Shinmai, officially, is rice that is harvested, processed, and packaged for sale before 31st December of that year. In Okinawa, the season can start as early as July, but in the predominant rice-producing regions of Honshu and Hokkaido, it’s from late August-October.

Shinmai is called so to distinguish it from rice harvested the previous season, as there are characteristic differences: new rice is more sticky, white, and glossy, with 3-20% more water content. To cook, it requires less water; when eating, it’s more plump, moist, and aromatic. Eating shinmai is a treasured and celebrated time in the calendar.

Over time, the moisture evaporates, and oxidation occurs – just how much depends on exposure to air and warm temperatures. Some growers recommend storing rice in the refrigerator during summer.

That’s not to say that old rice is subpar, it has its own charm and appeal. Sushi chefs are said to prefer old rice – or use a blend of old and new – because the grains absorb vinegar better. In Middle Ages Japan, the price of old rice was indeed higher than new rice. The lower level of moisture in old rice means the grains swell 20-30% more than new rice when cooked, producing a larger volume of cooked rice; in those days, a full stomach was more important than taste alone.

The Shinto gods of harvest are believed to live in the mountains during winter.
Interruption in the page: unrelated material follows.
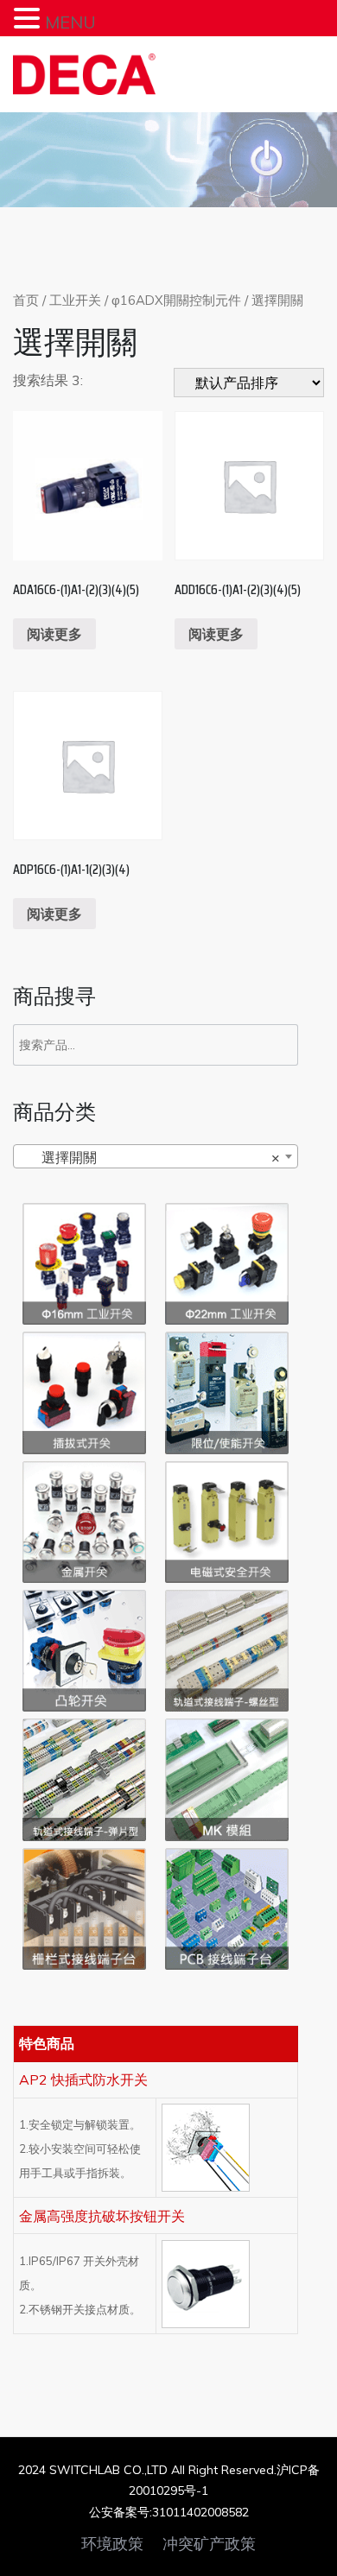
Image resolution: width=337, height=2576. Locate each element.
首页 (26, 300)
In spring, they descend to preside over crops.

The collaborative accomplishments of the deities, nature, and farmers are celebrated during shinmai season, with community festivals and rituals, some dating back to the 7th century. Local communities host shinmai celebrations with rice-cooking workshops, mochi making, and dishes celebrating the flavor of fresh rice.
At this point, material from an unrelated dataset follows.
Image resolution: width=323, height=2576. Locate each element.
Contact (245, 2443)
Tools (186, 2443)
One of the largest, oldest official harvest festivals is on 23rd November, with events held at shrines across the country. Now a public holiday known as ‘Labor Thanksgiving Day,’ the day was originally called Niinamesai, and was the day of gratitude for the harvest season to deities and those involved in the hard work of production.

The event is one of the most significant in the Imperial court’s calendar. The first strands of rice are offered to the mighty Sun Goddess Amaterasu and other gods and goddesses, after which the Emperor eats the first rice to give blessings for those who made the rice possible. The emperor also offers new rice as well as black sake (kuroki) and white sake (shiroki) to Amaterasu. Shiroki is unrefined sake made from the newly harvested rice. Kuroki is a mixture of shiroki and ash from charred kusagi (Harlequin Glorybower) root, although was once made from black rice.

Traditionally, only after the deities had been thanked, and the first taste of new rice experienced by the deities as well as the Emperor, that the less-divine could eat the year’s new rice. These days, the first shinmai tasting by the public doesn’t follow this ritual for various reasons. One is the advancements in harvesting. Rice harvesting used to be much more manual and labor-intensive, taking around a month to sun-dry, and then each grain was hand-picked by hand from the ears of rice – it took around two months from harvesting in September to completing the process in November. Another is the disconnection between the day and its traditional rituals: in 1948, in accordance with the American occupation, General Douglas MacArthur abolished all holidays based on traditional Shinto myths, rituals, and ceremonies, and renamed the occasion Labor Thanksgiving Day.

But, at the end of the harvest season each year, the gods return to the mountains, before being welcomed back the following spring for planting season.